I still remember the recession of 2008 – the sales and consumption of premium ice cream actually went up during this time. People moved away from eating out because it was becoming expensive to eat out, but they were still craving indulgent food at home. Therefore, the sales of premium ice cream went up – at a time when some consumers were even downgrading on their groceries and essentials. The gourmet sector could be poised for a lot of opportunities because people want bigger indulgences at home. I think that’s an insight that will stay with us in the post-COVID era, too.

Whatever categories are considered ‘comforts’ or ‘treats at home’ – in that sense, home is going to be a big category as far as the retail sector is concerned, in terms of opportunity area. Whether it’s home appliances that make cooking easier… or setting up comfortable and indulgent spaces at home. This means adding cushion covers, plants, and desks to help users work from home comfortably.

"I still remember the recession of 2008 – the sales and consumption of premium ice cream actually went up during this time... I think that’s an insight that will stay with us in the post-covid era too."
Uma Talreja

Can you tell us about some other factors of consumption that’s changed, perhaps across sectors?

Thanks to work from home, even the clothes that we wear on a regular basis have changed. Most of the time, we’re wearing shorts or pyjamas. People used to reserve those for wearing on weekends. Now, you need to wash them more often and one may even need to purchase more of those pieces, since there’s a lot of weekend dressing happening at home, during the week, too.

As far as food and experiences you can have at home, I’m sure there will be some opportunities. Retailers will have to find ways to compensate for overall demand. Apparel and footwear and jewellery – these categories will face a challenge on the demand side because I don’t know if people will be willing to go to stores post lockdown. These categories may not see much demand in the e-commerce space either because there might be insecurities, such as income loss, possibly even job losses.

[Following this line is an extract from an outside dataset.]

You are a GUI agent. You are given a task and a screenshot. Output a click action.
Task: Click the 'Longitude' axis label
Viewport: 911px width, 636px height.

Having said that, I’m sure all retailers and employers are putting measures in place to ensure that their employees and customers are safe. These could include policies on social distancing, mask wearing, sanitising workplaces, observing social distancing norms, etc. We’re also looking at protocols that other countries are observing. For example, Dubai is looking to reopen its economy – so we’re studying their protocols to understand what measures they’re taking to stay safe. In the Indian context, group gatherings, big weddings, festival celebrations will all get impacted, which will, in turn, also affect retail.

In light of the pandemic, what are some of your core business and communication focus areas?

We’re focused on digitisation and have taken it upon ourselves to find ways to operate, even though we’re in lockdown. We’ve been encouraging our team to upskill themselves, too. We’re also focusing on digitisation. As a retail outlet, we were the first ones to go omnichannel and have found that the lockdown has accelerated the adoption of technology across teams. We really want to encourage our members to shop online right now, and are looking at bringing in an expedited delivery system.

Eighty per cent of our loyalty base comes from our loyalty program and it’s critical for us to talk to our customers at this time. Our CSR initiative is titled ‘Citizen First’ and we demonstrate that even though we’re a business, we’re citizens first and that’s what our messages are based on.

We’ve been trying to find new ways to communicate with our core audience – young women and children. We did a series with Penguin, which is a selection of stories brought to life virtually. Crossword also belongs to the Shoppers Stop family, so additionally, we’ve been sending our customers a free e-book every week so they have some reading to keep them occupied.

We’ve also teamed up with Adidas and Reebok for fitness-related content – the latest one being (hosting) yoga sessions with Malaika Arora on our social media handles. We’re also creating beauty-themed content with brands like Clinique on how to look presentable on Zoom calls, etc., and are also attempting to help them prep for life post lockdown. We’ve reached out to nearly 20 lakh customers via our live events in the past two weeks.